Packing an additional 20 pounds (9 kilos) a year multiplies the health risks of every one of us.

The question is: Can we do anything to prevent this annual weight gain?

Harvard physicians have a strategy that goes beyond the popular advise that says “eat less, exercise more.”

The new discovery was confirmed by a study, published in the New England Journal of Medicine, that involves “120,000 participants in three studies, the Nurses’ Health Study, the Nurses’ Health Study II, and the Health Professionals Follow-up Study,” reported WebMD.

The research found that there are five specific food items that are linked to the greatest weight gain, and five food items associated with the lowest average weight gain.

Quality and quantity count

Therefore, it is not only the amount (quantity) but the type of food (quality) that matters in what we eat.

We can eat 2 ounces of meat and gain weight but eat 20 ounces of vegetables, nuts, or yogurt and gain much less weight.

This knowledge gives us the ability (the choice!) NOT to gain that one-pound-a-year weight as we grow older.

So, it is possible to break that usual annual weight gain of one pound a year as we grow older, and reduce our health risks for metabolic diseases, like diabetes, hypertension (high blood pressure), other cardiovascular diseases, and even cancer.

Unless we do something about it now, that added poundage every year will continue and wreak subtle havoc on our body physiology and ability to ward off diseases and their complications.

Changing our lifestyle to a healthier one, including choosing the foods that do not induce us to gain the greatest weight, will help assure us that we do not gain that annual extra pound as we celebrate our birthday each year.

Gainers and losers

When the Harvard researchers scrutinize their findings more closely, the found the following five food items linked to the greatest weight gain: Potato chips, other potatoes, soft drinks, fresh meats and processed meats.

The five foods that are associated with less gain, and, believe it or not, even weight LOSS, were: Vegetables, whole grains, yogurt, nuts and fruits.

Why and how yogurt controls weight gain is a puzzle to the researchers.

Other studies suspect the changes in the bacterial flora in the gut may have something to do with it.

Of course, people who eat yogurt may also be living a healthier lifestyle to begin with.

Sleep helps control weight

While the diet had the most impressive link to weight gain, the study also found that those who had 6-8 hours of sleep each night gained much less weight than those who had LESS THAN 6 hours or MORE THAN 8 hours.

Also, more TV watching (with or without munching) and lack of physical exercise were linked to increase weight gain.

“Reducing your intake of specific foods, sleeping 6 to 8 hours nightly, getting some exercise, and turning off the TV all predicted less weight gain with time,” quoted WebMD.

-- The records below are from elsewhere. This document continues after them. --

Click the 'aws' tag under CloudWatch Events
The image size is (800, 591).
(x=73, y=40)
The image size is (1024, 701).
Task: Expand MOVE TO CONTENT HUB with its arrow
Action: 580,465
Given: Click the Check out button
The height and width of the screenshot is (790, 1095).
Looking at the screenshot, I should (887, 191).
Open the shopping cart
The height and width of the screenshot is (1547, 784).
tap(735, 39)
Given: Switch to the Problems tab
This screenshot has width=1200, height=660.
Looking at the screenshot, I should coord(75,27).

One most interesting findings in many studies shows that the lower intake (alone and in itself) of vegetables, yogurt, whole gains, nuts and fruits, leads to more increase in weight gain, even without factoring in the 5 (meat and carbo) items that tend to increase weight the greatest.

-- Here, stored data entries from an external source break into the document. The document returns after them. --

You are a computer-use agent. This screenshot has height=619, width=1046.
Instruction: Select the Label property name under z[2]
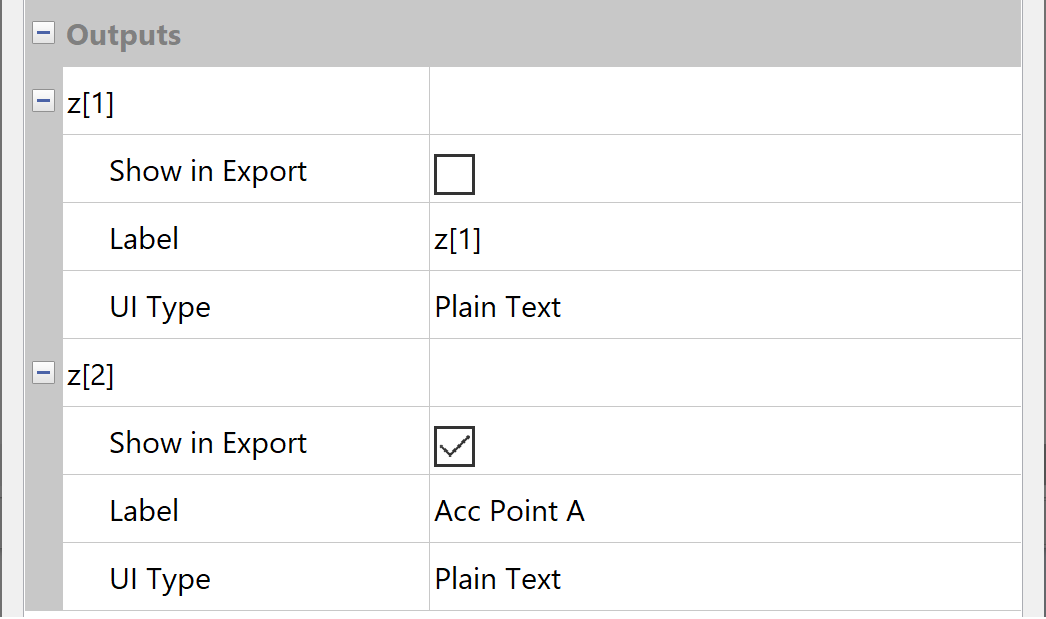[x=144, y=511]
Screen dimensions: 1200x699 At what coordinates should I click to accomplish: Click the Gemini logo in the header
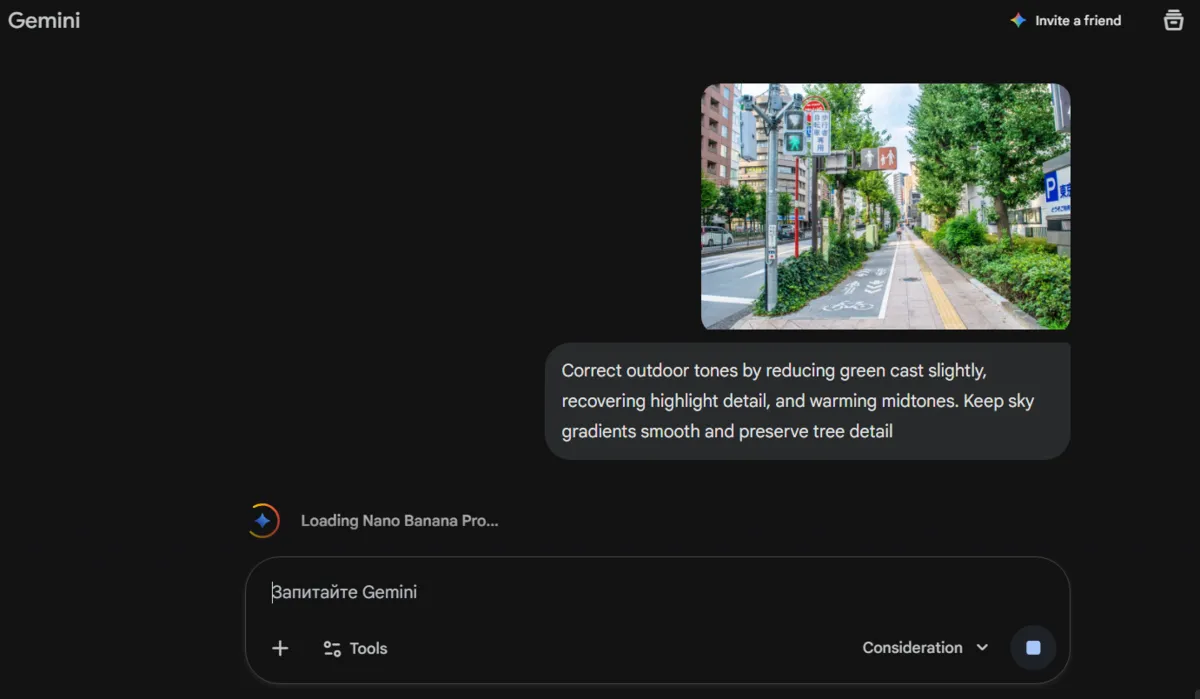click(44, 20)
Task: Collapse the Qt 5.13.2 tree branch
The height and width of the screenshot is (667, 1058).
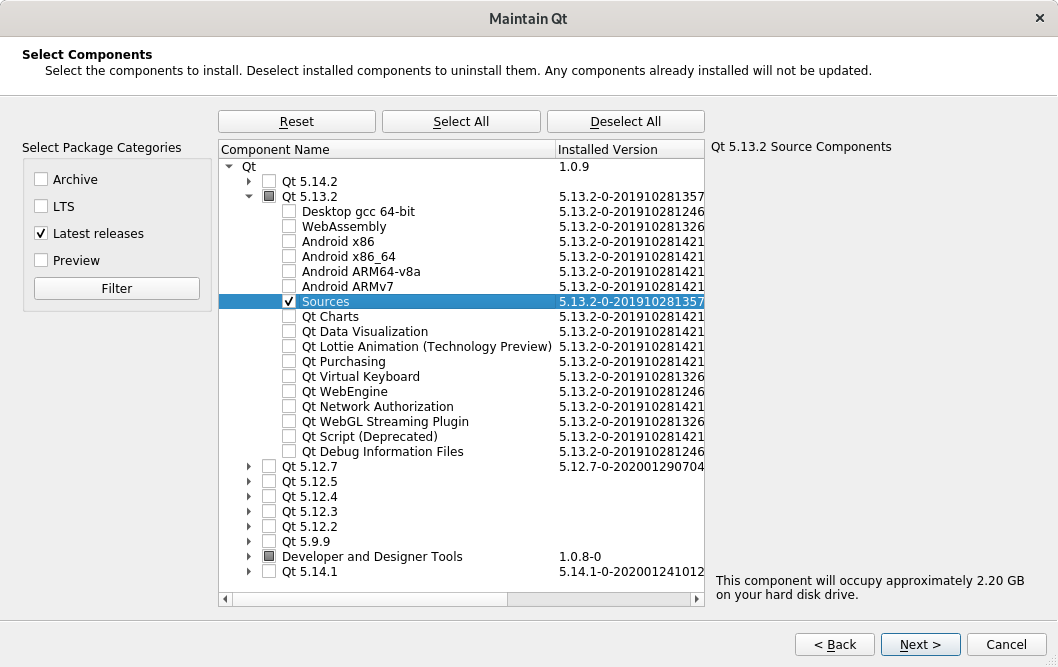Action: point(249,197)
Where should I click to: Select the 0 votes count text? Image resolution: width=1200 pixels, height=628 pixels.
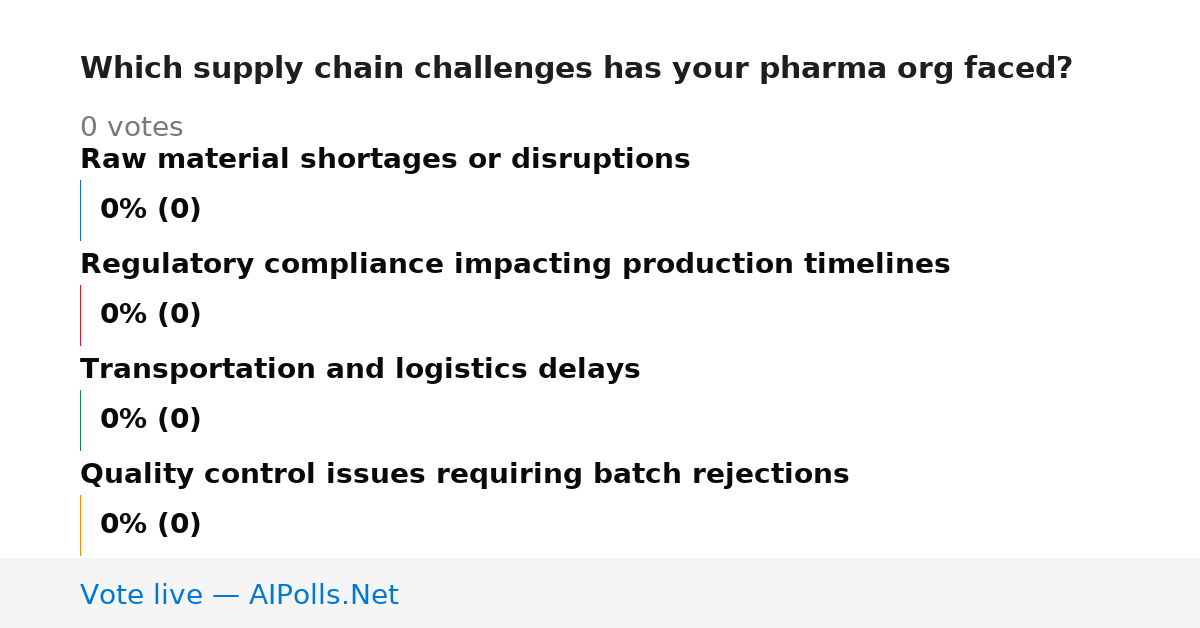click(131, 128)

Could it be the quantity eaten of each of the two groups?

If so, the obvious “trick” would be to eat 3 portions (75% or 3/4) of the “meatless and low-carbohydrates” five items listed above and only 1 portion (25% or 1/4) of any meat and carbo.

The lesser the meat and the carbo, the healthier the diet is.

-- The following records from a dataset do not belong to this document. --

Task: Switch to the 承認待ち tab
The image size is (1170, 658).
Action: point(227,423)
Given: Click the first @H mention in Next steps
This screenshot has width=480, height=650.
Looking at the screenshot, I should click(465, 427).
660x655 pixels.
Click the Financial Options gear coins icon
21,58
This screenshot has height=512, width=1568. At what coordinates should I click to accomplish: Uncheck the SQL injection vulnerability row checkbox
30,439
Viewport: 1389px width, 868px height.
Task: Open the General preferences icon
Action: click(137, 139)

Also, an adjustment of merely 50 to 100 calories a day could be all it takes to maintain (gain or lose) the desired weight.

Exercise is still key to health

The new USDA Food Plate introduced on June 2, 2011 to replace the Food Pyramid of 1992, basically increased the emphasis and “portions” for vegetables, yogurt, whole grains, nuts and fruits, and much less on meats, other sources of fats and carbohydrates.

We wish to underscore the most significant role of physical exercise in weight control, overall health, and prevention of diseases.

Daily physical exercise need not be more than 30 minutes, 5 to 7 days a week.

Studies have shown that doing daily exercise more than an hour does not increase the cardio-benefit it confers to the body.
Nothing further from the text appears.